Task brief: Restate the data that follows exactly as it stands, beginning with the first line and ending with the line that contains "[button] (874, 2409)".

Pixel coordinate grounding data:
[Start of Attachment]
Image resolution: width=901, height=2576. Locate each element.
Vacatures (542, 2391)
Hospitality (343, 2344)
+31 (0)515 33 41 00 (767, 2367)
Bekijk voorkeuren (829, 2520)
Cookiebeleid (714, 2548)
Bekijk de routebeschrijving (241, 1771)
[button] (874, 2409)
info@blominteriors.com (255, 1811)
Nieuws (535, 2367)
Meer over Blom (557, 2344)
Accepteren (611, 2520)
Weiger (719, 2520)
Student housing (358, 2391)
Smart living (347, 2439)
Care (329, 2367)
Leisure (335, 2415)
[End of Attachment]
Response:
Image resolution: width=901, height=2576. Locate each element.
Vacatures (542, 2391)
Hospitality (343, 2344)
+31 (0)515 33 41 00 (767, 2367)
Bekijk voorkeuren (829, 2520)
Cookiebeleid (714, 2548)
Bekijk de routebeschrijving (241, 1771)
[button] (874, 2409)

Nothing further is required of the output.